[Start of section]

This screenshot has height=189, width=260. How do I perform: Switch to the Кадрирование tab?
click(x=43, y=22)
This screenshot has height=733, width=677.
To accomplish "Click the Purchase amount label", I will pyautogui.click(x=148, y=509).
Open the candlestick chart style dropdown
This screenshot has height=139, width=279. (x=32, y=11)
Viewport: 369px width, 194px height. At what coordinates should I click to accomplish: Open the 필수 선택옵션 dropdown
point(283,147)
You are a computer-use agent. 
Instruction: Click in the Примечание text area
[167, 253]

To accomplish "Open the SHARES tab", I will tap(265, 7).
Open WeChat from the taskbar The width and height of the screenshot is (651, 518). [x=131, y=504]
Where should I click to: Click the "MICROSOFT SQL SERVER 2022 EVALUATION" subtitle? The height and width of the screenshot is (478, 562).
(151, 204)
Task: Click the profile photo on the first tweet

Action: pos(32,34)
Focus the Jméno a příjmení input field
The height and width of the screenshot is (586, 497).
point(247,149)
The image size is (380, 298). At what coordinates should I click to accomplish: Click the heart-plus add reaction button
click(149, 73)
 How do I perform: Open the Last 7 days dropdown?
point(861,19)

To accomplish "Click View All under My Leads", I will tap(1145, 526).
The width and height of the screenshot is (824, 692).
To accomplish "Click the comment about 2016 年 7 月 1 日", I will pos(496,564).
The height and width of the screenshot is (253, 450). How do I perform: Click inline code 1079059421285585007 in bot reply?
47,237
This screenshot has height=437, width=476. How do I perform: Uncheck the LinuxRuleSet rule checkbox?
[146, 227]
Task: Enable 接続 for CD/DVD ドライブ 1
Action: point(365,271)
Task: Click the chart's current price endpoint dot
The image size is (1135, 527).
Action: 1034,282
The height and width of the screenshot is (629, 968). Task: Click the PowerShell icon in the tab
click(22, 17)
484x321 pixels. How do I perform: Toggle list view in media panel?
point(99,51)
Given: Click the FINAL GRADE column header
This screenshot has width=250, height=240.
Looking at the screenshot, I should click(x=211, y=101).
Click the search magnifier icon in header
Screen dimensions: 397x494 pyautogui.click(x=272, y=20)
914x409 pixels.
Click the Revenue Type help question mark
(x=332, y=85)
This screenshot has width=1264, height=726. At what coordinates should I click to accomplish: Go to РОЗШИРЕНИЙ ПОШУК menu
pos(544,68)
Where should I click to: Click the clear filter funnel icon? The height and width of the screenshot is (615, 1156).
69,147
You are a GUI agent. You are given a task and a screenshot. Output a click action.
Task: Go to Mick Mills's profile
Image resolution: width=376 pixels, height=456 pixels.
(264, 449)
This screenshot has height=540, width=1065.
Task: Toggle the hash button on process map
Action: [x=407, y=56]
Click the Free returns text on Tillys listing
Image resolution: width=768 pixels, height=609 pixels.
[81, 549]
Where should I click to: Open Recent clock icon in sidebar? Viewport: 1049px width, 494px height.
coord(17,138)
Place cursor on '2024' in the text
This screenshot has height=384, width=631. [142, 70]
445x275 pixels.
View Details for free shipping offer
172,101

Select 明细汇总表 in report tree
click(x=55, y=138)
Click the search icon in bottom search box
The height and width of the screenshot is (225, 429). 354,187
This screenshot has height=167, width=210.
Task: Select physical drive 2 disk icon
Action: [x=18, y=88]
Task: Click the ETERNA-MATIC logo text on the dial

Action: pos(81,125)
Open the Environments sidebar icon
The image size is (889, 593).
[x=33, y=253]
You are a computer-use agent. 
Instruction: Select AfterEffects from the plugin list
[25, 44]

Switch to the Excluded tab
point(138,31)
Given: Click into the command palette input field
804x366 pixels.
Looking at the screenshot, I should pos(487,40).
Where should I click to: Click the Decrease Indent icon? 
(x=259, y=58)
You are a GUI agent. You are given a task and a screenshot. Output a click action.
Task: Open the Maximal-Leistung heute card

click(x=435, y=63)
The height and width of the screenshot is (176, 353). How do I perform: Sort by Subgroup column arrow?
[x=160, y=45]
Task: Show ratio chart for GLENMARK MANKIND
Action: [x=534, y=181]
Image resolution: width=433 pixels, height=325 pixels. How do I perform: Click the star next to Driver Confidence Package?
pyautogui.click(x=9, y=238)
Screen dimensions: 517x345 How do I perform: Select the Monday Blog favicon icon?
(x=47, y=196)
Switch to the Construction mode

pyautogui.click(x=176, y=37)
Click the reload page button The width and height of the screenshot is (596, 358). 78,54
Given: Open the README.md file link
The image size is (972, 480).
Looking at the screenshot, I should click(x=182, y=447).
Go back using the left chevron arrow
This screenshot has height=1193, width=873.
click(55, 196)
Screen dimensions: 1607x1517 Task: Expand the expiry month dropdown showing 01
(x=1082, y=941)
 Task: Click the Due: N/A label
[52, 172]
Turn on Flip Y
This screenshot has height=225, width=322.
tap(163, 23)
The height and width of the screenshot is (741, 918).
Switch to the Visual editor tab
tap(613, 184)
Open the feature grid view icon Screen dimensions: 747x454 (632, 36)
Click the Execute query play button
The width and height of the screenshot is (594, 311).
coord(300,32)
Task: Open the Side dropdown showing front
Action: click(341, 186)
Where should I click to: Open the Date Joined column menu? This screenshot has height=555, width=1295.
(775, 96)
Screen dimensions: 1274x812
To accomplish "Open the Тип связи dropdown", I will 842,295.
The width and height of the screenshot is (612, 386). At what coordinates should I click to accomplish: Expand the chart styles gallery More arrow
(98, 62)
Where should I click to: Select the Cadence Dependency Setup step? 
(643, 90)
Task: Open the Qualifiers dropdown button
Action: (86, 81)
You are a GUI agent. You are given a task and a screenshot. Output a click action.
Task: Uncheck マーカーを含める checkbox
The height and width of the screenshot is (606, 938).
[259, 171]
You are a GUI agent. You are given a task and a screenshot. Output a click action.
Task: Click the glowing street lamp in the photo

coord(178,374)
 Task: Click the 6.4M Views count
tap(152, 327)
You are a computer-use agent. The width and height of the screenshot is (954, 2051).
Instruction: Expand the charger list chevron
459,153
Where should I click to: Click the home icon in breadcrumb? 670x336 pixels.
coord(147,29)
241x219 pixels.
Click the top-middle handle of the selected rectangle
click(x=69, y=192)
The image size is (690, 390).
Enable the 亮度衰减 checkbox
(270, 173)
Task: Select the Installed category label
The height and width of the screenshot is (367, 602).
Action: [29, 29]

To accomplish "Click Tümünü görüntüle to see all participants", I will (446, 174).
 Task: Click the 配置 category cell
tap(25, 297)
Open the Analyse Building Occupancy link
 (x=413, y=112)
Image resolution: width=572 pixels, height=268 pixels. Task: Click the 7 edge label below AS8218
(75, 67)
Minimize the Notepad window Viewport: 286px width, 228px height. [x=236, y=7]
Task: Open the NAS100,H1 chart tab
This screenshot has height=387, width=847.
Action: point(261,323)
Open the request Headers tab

[End of section]

▶ **WHAT TO DO**:
The response must hold only the lines above from the line with "The width and height of the screenshot is (824, 692)." through the line with "914x409 pixels.", each copied exactly, both ends kept.

▶ **RESPONSE TO THE TASK**:
The width and height of the screenshot is (824, 692).
To accomplish "Click the comment about 2016 年 7 月 1 日", I will pos(496,564).
The height and width of the screenshot is (253, 450). How do I perform: Click inline code 1079059421285585007 in bot reply?
47,237
This screenshot has height=437, width=476. How do I perform: Uncheck the LinuxRuleSet rule checkbox?
[146, 227]
Task: Enable 接続 for CD/DVD ドライブ 1
Action: point(365,271)
Task: Click the chart's current price endpoint dot
The image size is (1135, 527).
Action: 1034,282
The height and width of the screenshot is (629, 968). Task: Click the PowerShell icon in the tab
click(22, 17)
484x321 pixels. How do I perform: Toggle list view in media panel?
point(99,51)
Given: Click the FINAL GRADE column header
This screenshot has width=250, height=240.
Looking at the screenshot, I should click(x=211, y=101).
Click the search magnifier icon in header
Screen dimensions: 397x494 pyautogui.click(x=272, y=20)
914x409 pixels.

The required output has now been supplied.